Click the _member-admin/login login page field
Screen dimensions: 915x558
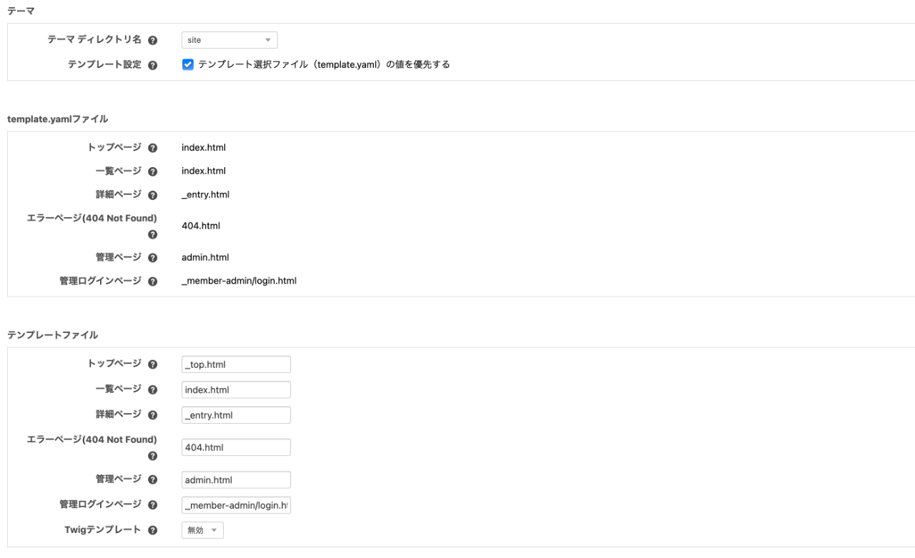[x=236, y=505]
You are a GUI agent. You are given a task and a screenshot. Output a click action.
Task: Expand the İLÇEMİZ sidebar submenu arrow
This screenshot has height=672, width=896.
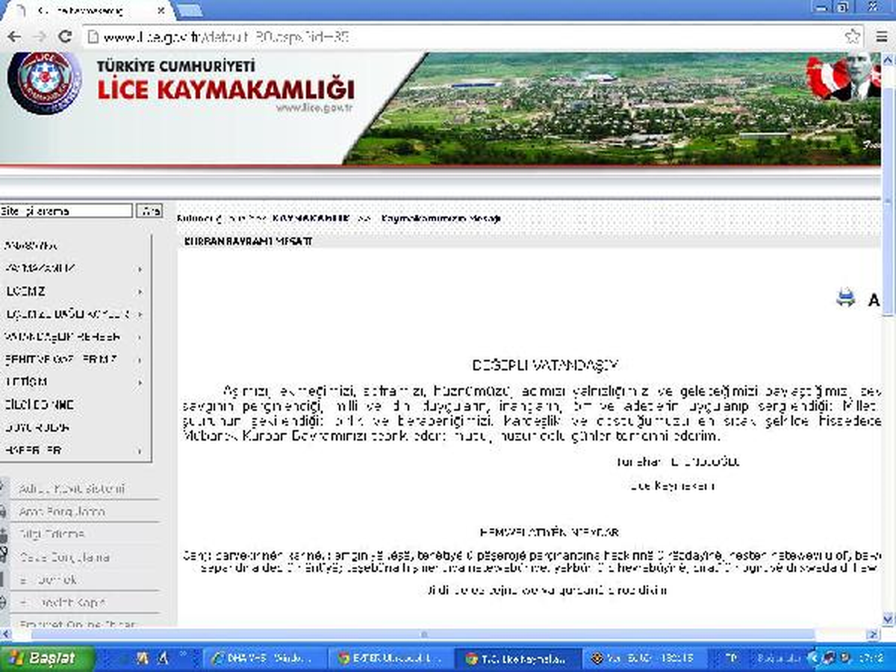click(x=140, y=292)
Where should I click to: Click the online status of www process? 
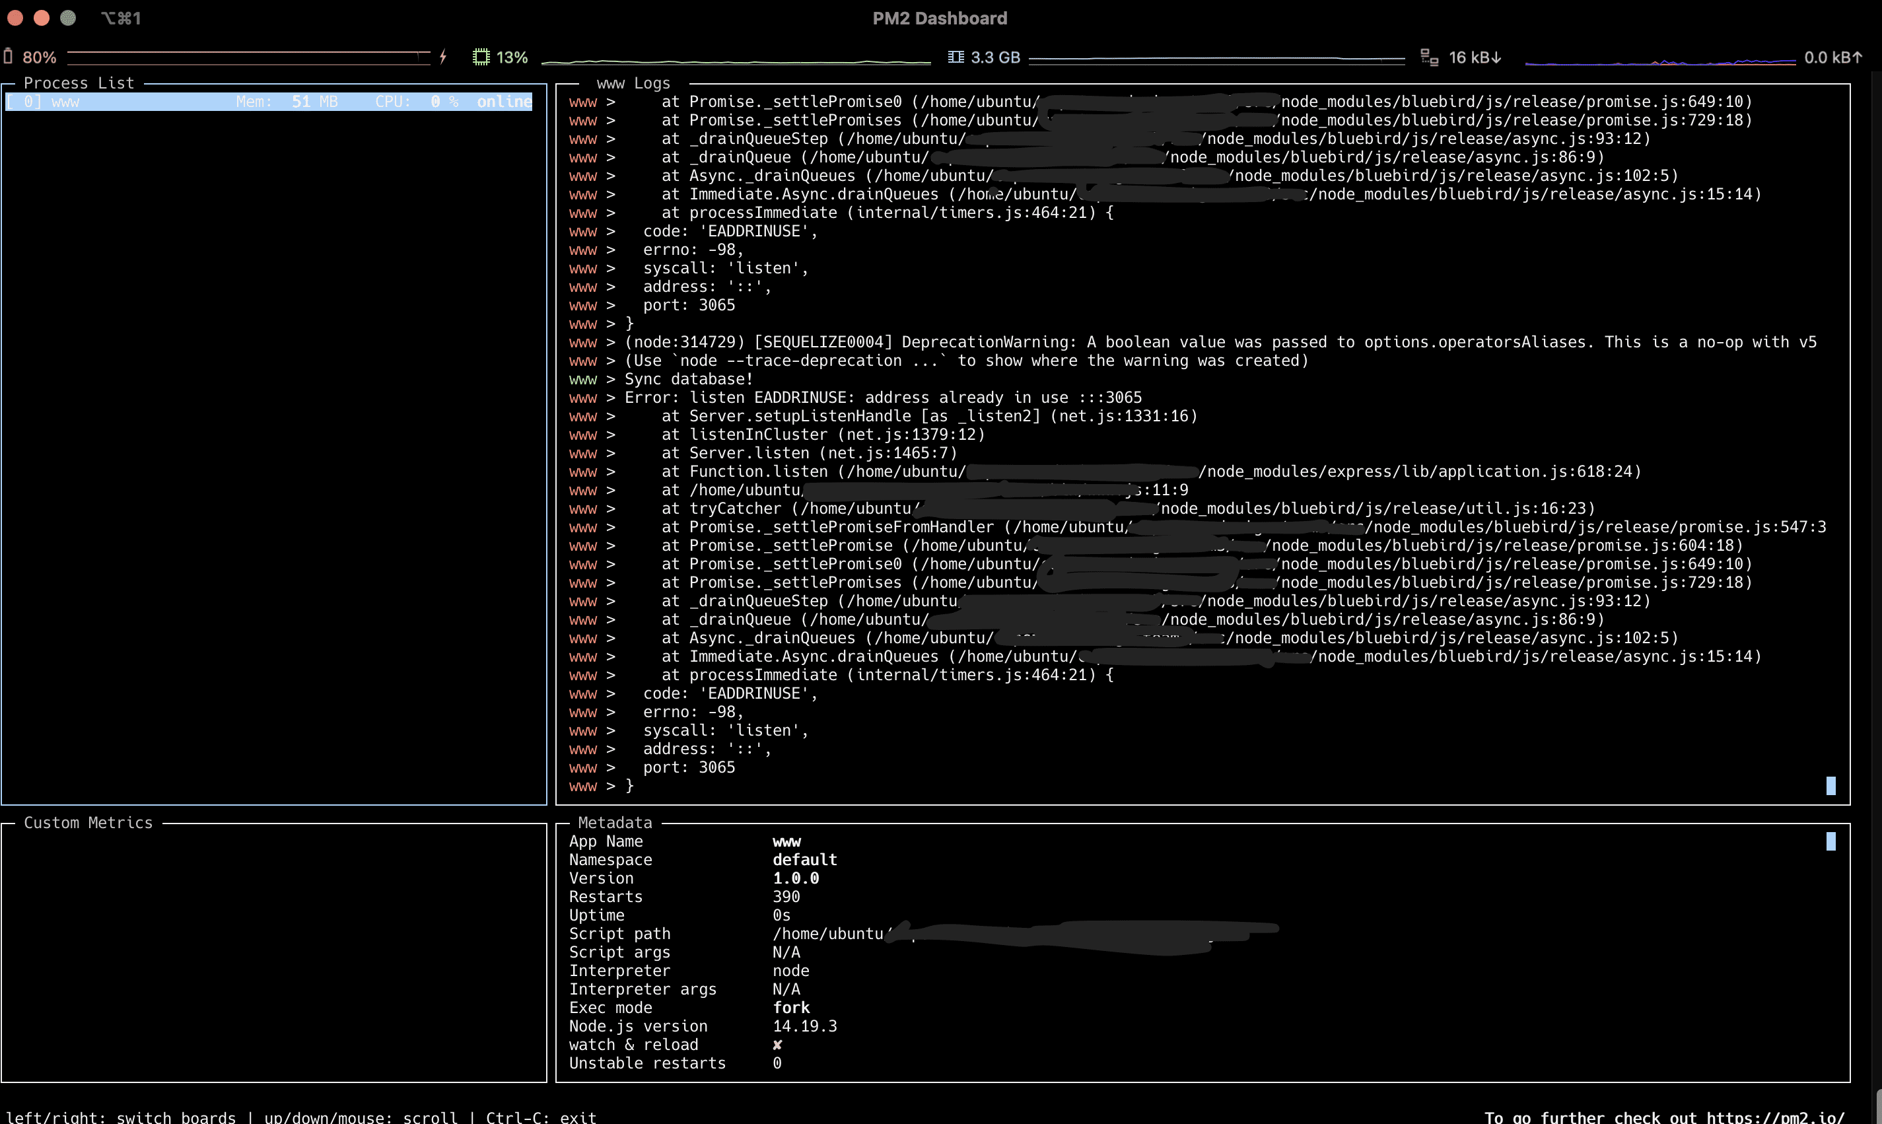504,101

------------------------

*THE PROBLEM:* Please reproduce the lines above word for word, leaving out the pictures.

*FULL OUTPUT:*
Click the _member-admin/login login page field
Screen dimensions: 915x558
[x=236, y=505]
You are a GUI agent. You are given a task and a screenshot. Output a click action.
Task: Expand the İLÇEMİZ sidebar submenu arrow
This screenshot has height=672, width=896.
click(x=140, y=292)
Where should I click to: Click the online status of www process? 
504,101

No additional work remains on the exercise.